## WHAT THE TASK ASKS:
Please switch "Generate App" to "Build App" in the records, starting at the line that contains "I will point(299,721)." and ending at the line that contains "Action: (x=1093, y=10)". Return only those lines, with everything else left unchanged.

+++ RECORDED INFORMATION

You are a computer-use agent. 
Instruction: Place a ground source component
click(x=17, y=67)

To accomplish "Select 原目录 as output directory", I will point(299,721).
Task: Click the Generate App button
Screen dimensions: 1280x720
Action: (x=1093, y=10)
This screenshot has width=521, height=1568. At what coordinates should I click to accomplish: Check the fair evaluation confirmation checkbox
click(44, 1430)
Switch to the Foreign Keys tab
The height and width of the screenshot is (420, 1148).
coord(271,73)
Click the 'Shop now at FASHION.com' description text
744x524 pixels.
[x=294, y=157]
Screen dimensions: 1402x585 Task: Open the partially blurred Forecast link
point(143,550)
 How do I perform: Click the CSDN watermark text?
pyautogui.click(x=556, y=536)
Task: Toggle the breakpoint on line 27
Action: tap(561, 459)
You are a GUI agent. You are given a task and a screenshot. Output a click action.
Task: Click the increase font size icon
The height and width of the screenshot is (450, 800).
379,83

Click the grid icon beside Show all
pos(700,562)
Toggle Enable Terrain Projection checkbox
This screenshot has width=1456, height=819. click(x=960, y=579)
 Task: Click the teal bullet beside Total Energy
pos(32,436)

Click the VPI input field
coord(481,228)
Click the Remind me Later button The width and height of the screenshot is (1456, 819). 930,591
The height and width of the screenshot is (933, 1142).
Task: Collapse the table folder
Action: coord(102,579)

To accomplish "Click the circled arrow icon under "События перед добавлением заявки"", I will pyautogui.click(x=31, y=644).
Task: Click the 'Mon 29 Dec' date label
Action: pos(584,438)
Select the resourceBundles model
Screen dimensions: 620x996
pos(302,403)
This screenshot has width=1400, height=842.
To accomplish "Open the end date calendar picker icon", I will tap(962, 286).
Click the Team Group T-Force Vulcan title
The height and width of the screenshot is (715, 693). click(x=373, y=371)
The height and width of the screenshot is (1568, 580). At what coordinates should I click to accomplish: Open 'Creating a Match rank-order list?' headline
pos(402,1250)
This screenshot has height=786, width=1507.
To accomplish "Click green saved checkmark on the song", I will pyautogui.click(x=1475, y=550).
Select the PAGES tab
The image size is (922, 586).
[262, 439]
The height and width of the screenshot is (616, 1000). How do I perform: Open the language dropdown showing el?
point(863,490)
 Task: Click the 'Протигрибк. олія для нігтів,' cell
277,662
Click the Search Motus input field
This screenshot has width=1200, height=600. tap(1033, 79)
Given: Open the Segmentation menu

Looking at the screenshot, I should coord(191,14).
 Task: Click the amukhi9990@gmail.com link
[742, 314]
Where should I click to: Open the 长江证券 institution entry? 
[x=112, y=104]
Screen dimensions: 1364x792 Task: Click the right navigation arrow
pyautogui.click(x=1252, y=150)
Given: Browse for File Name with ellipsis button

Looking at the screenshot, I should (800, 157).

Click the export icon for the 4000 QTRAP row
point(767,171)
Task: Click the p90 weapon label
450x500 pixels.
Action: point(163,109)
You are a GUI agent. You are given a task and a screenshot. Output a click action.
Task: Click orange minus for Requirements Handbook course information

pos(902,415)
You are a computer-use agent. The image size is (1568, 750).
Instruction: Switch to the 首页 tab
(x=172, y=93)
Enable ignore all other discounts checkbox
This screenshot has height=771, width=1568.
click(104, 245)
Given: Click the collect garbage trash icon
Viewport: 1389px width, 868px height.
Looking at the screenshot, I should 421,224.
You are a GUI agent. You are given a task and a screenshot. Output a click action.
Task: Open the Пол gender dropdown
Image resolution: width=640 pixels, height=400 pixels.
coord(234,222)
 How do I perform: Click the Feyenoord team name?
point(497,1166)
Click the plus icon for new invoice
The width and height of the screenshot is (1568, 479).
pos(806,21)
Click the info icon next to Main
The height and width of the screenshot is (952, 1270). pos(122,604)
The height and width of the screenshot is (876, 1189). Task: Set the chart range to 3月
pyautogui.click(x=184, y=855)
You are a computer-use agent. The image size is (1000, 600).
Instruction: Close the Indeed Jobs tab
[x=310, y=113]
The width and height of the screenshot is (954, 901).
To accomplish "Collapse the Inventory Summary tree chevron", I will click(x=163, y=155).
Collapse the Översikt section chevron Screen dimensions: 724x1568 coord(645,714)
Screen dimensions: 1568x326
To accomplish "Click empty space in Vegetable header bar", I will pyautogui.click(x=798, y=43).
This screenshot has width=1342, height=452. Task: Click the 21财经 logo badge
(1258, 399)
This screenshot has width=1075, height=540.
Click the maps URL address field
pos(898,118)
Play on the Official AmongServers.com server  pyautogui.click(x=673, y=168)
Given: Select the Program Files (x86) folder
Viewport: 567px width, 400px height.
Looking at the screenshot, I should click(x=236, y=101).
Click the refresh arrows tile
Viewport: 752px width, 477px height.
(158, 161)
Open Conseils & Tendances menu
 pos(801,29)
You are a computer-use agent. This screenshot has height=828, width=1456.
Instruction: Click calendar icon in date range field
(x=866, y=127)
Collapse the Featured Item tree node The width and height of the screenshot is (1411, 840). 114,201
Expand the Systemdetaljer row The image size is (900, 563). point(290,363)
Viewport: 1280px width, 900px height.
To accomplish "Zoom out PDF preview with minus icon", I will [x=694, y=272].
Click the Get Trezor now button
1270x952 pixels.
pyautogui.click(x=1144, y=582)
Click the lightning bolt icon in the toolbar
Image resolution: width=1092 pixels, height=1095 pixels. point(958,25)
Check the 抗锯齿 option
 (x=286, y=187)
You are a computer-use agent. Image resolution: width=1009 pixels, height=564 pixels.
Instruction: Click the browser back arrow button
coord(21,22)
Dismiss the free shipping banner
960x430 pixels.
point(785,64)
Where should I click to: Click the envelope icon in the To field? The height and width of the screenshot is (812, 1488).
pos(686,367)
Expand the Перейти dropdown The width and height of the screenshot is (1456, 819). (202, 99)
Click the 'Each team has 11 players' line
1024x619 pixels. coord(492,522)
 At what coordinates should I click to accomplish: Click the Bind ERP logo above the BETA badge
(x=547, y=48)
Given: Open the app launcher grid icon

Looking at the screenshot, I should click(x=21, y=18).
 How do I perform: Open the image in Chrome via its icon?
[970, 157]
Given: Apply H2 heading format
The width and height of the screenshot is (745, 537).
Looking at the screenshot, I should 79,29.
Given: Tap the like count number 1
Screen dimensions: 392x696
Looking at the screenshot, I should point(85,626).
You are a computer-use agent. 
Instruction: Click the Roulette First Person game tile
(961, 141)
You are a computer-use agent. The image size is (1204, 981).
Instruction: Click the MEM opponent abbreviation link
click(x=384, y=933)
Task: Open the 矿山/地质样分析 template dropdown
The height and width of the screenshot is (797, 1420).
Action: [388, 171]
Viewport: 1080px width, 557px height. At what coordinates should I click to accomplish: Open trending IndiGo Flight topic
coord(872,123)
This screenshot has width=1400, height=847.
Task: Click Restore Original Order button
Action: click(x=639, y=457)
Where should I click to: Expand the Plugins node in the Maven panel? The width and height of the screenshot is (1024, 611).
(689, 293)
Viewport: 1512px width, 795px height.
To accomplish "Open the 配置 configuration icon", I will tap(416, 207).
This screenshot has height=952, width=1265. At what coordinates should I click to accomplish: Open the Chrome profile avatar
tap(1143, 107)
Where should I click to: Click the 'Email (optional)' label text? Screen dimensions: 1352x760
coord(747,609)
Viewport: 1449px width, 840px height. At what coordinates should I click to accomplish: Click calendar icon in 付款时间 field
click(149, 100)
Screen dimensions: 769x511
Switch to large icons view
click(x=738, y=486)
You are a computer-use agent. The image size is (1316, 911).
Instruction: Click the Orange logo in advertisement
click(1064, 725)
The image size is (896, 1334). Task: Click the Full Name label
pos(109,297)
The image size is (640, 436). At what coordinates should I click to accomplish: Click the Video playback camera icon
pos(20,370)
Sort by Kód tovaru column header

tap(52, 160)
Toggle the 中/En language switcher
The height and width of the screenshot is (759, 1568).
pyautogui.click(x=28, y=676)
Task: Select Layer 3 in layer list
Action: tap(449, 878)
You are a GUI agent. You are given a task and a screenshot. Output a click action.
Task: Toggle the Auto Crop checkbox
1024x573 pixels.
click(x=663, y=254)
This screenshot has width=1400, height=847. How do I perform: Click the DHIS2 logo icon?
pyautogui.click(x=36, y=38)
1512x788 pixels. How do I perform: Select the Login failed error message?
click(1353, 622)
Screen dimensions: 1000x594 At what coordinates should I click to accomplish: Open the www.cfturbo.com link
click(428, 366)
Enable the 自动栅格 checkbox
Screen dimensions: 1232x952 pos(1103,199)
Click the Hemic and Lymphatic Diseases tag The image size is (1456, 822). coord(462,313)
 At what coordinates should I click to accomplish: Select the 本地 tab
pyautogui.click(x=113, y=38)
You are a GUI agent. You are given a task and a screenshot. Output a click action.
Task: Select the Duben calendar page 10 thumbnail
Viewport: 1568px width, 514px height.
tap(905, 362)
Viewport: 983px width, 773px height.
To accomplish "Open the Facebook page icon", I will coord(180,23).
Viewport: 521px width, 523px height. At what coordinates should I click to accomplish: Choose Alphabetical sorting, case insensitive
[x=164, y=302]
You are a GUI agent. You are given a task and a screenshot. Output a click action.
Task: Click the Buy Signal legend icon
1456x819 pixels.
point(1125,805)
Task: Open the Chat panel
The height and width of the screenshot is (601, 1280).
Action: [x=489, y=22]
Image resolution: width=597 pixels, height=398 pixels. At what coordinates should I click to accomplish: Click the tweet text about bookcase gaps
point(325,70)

++++++

## WORKED ANSWER:
To accomplish "Select 原目录 as output directory", I will point(299,721).
Task: Click the Build App button
Screen dimensions: 1280x720
Action: (x=1093, y=10)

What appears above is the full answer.